I also provided some adverbs
toVint =: 1 : '[: (({."1 ,. 1:) #&, m ,. {:"1) (0, m) #: ]'
fromVint=: 1 : 'm&~: +/;.2 ]'
these let you set the breakup point to what you wish
15 toVint 33 12 17
15 15 3 12 15 2
511 toVint 1233
511 511 211
511 fromVint 511 toVint 1233 444
1233 444
It can provide simple compression. If you have a list of many strings where
almost all of them will fit into a 6bit alphabet, you can still encode a full 7
bit or 8bit alphabet. On average, you'd save space using 6bit alphabet,
depending on your context.
The variable string functions I showed, still let you do a substring search on
the packed data. Part of it is disk and memory compression (don't expand until
you need to, and a string takes much less memory than a list of numbers < 256),
but part of it is not being forced in design to determine what the impossible
cutoff number is.
A big advantage related to J is having binary data records. If you encode the
length of the binary data, you no longer have to box them if a trailing 0 or
space would be difficult to know whether it is a fill or intentional.

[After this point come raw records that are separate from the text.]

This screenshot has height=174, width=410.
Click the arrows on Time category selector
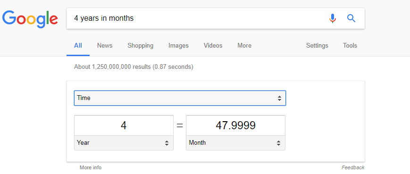point(279,98)
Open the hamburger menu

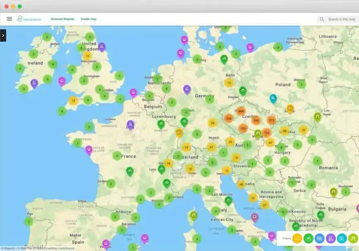click(x=9, y=19)
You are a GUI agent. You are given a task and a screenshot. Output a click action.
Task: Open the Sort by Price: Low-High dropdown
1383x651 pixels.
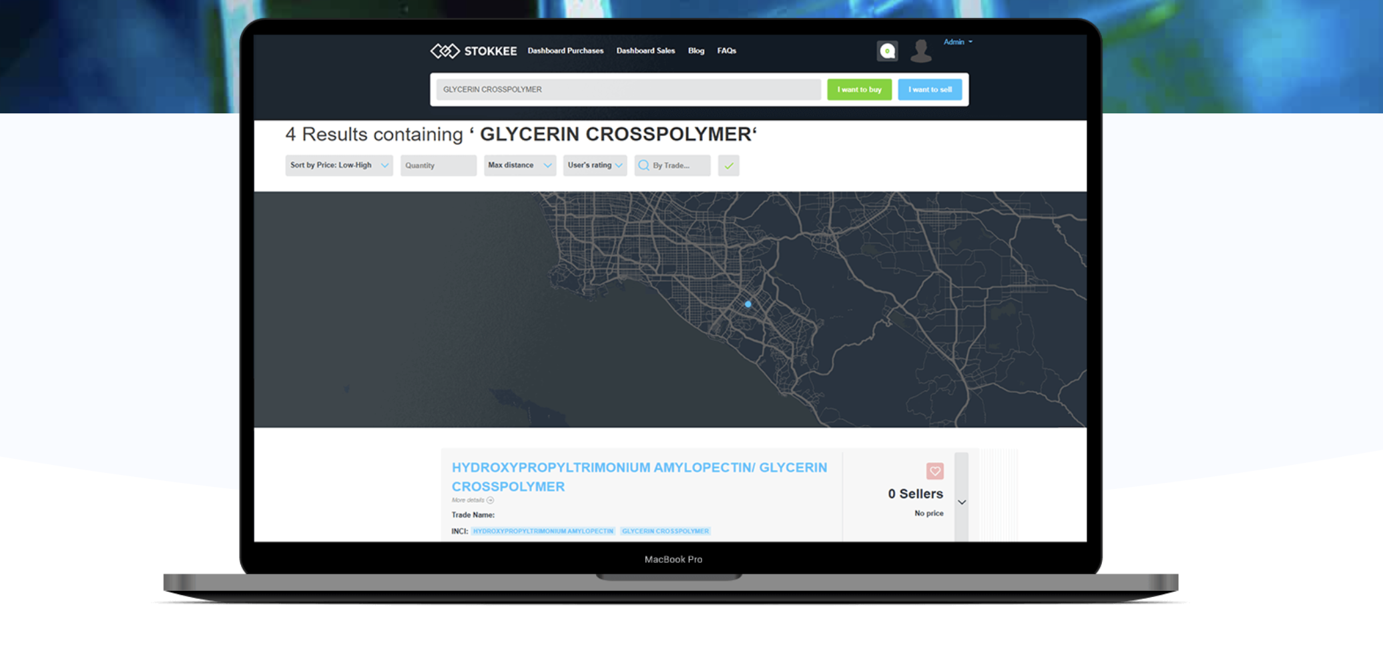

Beyond binary data, there is dumb stuff such as storing addresses. Most people
have just 1, Most fit within 255 bytes. Usually no one cares about address
info except when they do or already have the client record. Do you really want
a separate table with 1 to many join with a possible 10000 character fixed size
per address just because you're unsure if it will ever be possible for you to
store an address to an African village as a set of driving instructions and
then a description of the house relative to 3 other houses and landmarks just
in case one of the other houses gets painted.

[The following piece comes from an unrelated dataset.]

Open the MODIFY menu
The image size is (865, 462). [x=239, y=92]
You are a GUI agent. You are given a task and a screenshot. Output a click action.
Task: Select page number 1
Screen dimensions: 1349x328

Another neat feature about the coding method is that if you have a lot of
inefficient codes, ie. storing 1020 as 255 255 255 255 0, it at least
compresses well.
A minor thing is that the encoding still lets you do search by < or >. If you
are storing the number of orders per customer. The first byte tells you
whether it is > 254 or less than any other number below 255 (probably enough
info to select customers of interest). Another minor thing is that you don't
have to use the encoding codes until there is an overflow. It may be easier to
just switch functions to decode variable data, then to reshape terrabytes of
data.
________________________________
From: Joe Bogner <[email protected]>
To: [email protected]
Sent: Tuesday, December 30, 2014 10:45 AM
Subject: Re: [Jprogramming] variable integer coding (challenge)
Pascal,
Thanks for sharing. Can you also share a potential use case?

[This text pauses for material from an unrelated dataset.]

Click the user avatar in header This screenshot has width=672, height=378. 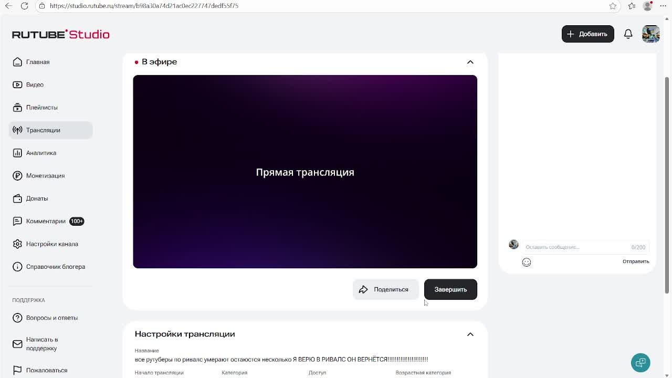[x=651, y=34]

I had to remind myself about the size of integers (4 bytes) on 32-bit.
Will this only save space on numbers less than 1019?
NB. 4 bytes
toVint2 1019
255 255 255 254
NB. 5 bytes
toVint2 1020
255 255 255 255 0
Are you looking for the savings in terms of disk space (saving it to a
file) or working memory?
On Mon, Dec 29, 2014 at 12:12 PM, 'Pascal Jasmin' via Programming
<[email protected]> wrote:
> A common design decision is how large to make a field. For many numbers, we
> think that a byte will be large enough to hold practical values, but one day
> we will find out that it is not. This is essentially the Y2k problem, or
> year 2032 issue.
>
> A simple variable integer coding (tied to byte ranges)
>
> toVint =: [: ; (255&| ,~ 255 #~ <.@%&255) each
>
> toVint 566 44
> 255 255 56 44
>
> It now takes 3 bytes to store 566, and one byte to store 44.
>
> the challenge is to write fromVint such that
>
>
> 566 44 -: fromVint 255 255 56 44
>
> as an extra challenge, is there a way to write toVint or fromVint such that
> it is faster than using intermediate boxing?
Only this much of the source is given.